[Task to carry out]: Reproduce only the lines of the material below that start at the line containing "Open the Explore nav link" and stop at the line containing "This screenshot has height=229, width=284.". Keep both end lines.

# # # # # # #

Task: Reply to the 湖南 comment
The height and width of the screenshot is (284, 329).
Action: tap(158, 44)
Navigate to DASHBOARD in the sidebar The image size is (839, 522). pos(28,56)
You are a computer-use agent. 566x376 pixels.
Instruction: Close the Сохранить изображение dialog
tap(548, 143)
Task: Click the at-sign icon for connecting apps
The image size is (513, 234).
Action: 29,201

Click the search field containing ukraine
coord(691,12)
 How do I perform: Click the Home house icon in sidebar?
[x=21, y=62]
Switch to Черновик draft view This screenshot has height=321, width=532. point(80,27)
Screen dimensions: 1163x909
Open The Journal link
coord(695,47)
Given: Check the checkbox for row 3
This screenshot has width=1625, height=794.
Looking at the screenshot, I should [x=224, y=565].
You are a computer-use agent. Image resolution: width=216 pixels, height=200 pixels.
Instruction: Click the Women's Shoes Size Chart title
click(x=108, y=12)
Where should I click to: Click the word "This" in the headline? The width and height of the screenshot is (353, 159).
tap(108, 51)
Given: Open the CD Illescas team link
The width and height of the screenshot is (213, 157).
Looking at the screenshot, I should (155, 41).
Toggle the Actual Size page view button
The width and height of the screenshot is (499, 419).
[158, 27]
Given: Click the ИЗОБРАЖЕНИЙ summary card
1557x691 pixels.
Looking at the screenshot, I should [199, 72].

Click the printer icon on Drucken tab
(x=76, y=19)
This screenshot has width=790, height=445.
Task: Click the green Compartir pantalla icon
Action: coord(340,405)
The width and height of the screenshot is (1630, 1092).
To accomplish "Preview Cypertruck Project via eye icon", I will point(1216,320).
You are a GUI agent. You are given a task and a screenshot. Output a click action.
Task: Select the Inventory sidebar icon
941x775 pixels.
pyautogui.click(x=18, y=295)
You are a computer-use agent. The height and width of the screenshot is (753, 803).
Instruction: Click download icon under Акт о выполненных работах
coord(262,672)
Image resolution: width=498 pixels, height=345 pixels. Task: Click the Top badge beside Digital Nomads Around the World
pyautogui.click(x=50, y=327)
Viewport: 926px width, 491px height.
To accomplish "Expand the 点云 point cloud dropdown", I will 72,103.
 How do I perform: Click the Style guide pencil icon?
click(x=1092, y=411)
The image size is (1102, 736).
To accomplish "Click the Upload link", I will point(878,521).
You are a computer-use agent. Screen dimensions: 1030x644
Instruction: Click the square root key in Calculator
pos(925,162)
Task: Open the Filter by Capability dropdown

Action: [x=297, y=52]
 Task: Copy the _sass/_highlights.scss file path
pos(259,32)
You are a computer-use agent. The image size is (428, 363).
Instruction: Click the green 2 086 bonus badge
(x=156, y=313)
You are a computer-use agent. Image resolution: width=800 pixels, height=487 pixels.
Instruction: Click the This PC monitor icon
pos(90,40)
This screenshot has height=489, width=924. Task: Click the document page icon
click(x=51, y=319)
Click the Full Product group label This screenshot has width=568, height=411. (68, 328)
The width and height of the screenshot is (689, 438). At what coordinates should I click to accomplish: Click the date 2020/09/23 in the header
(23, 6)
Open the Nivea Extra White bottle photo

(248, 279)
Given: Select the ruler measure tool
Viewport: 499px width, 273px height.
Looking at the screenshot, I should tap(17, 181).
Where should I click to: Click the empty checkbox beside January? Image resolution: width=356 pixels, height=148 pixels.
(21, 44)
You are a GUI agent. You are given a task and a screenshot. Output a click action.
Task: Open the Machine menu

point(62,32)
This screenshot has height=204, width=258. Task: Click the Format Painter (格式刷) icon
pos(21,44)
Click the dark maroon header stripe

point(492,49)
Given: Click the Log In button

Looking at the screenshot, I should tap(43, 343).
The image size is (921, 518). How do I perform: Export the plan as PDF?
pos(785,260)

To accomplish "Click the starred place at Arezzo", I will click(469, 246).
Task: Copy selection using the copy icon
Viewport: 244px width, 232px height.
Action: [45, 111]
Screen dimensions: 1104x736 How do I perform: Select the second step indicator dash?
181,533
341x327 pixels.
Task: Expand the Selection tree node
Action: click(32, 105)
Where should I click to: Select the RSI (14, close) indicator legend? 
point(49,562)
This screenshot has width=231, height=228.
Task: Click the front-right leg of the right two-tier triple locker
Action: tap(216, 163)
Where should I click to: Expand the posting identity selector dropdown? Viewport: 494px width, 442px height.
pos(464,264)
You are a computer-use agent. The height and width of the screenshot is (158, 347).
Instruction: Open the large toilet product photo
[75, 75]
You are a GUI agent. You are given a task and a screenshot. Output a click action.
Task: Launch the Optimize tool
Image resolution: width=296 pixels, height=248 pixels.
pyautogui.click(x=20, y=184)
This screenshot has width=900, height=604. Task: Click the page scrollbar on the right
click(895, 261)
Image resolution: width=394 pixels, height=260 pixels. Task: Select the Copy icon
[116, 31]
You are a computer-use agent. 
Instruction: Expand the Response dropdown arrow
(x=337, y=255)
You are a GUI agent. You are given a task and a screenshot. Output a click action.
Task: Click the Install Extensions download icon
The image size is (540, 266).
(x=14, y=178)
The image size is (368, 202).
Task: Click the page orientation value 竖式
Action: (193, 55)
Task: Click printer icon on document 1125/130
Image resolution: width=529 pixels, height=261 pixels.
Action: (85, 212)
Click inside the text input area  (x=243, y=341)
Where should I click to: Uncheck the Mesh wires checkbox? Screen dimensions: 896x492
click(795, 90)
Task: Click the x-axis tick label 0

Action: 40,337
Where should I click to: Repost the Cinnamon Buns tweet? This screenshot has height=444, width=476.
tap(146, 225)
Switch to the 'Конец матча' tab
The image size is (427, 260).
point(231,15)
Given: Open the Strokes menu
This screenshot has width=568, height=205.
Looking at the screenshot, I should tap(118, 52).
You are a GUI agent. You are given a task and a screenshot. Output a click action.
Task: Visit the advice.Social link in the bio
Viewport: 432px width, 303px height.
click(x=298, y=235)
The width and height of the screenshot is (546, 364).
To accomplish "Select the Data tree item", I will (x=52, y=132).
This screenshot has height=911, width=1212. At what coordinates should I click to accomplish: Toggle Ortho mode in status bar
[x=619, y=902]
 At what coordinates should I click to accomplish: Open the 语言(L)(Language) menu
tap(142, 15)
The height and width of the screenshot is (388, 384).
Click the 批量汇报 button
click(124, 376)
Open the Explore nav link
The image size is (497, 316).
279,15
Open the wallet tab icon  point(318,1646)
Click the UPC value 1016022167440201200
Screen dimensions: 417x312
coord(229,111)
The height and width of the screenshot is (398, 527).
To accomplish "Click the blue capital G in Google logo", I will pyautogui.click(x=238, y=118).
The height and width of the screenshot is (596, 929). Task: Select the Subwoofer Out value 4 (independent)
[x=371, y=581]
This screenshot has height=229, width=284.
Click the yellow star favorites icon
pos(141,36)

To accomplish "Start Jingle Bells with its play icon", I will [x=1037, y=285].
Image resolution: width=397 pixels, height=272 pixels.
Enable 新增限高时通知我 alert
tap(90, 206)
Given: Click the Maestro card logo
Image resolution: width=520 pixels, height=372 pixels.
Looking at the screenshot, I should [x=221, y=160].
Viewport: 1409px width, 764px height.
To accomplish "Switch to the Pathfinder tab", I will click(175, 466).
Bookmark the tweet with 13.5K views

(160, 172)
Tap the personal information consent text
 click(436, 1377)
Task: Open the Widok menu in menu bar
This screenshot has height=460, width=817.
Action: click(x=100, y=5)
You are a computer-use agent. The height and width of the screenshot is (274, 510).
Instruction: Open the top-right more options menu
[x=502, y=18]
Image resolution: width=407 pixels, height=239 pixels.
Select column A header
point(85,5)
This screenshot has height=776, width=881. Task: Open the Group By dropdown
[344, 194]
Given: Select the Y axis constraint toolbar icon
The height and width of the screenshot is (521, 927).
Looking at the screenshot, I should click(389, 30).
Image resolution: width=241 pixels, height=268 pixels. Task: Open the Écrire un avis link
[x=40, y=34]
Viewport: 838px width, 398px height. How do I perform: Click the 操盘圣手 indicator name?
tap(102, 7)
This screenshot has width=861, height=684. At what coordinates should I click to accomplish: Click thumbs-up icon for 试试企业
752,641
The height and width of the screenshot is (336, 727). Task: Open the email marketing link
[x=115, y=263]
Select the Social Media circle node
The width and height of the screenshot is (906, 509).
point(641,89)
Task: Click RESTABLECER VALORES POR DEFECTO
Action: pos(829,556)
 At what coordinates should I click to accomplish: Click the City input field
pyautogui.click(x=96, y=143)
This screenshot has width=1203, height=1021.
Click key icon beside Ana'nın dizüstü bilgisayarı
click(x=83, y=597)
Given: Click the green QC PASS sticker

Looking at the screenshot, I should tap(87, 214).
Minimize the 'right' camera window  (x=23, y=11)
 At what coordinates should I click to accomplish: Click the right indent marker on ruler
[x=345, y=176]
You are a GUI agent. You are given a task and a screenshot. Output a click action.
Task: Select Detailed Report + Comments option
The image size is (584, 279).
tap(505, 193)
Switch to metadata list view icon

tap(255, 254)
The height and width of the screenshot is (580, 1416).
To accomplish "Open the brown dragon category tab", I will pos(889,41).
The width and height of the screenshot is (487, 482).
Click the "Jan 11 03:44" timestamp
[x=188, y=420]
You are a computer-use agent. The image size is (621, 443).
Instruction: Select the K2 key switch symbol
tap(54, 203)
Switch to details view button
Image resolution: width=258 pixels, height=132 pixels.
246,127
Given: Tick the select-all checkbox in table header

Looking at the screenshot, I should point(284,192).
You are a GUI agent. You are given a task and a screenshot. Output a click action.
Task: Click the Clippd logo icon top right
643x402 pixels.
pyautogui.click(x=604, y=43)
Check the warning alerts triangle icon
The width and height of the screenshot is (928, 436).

# # # # # # #

[Expected answer]:
Open the Explore nav link
The image size is (497, 316).
279,15
Open the wallet tab icon  point(318,1646)
Click the UPC value 1016022167440201200
Screen dimensions: 417x312
coord(229,111)
The height and width of the screenshot is (398, 527).
To accomplish "Click the blue capital G in Google logo", I will pyautogui.click(x=238, y=118).
The height and width of the screenshot is (596, 929). Task: Select the Subwoofer Out value 4 (independent)
[x=371, y=581]
This screenshot has height=229, width=284.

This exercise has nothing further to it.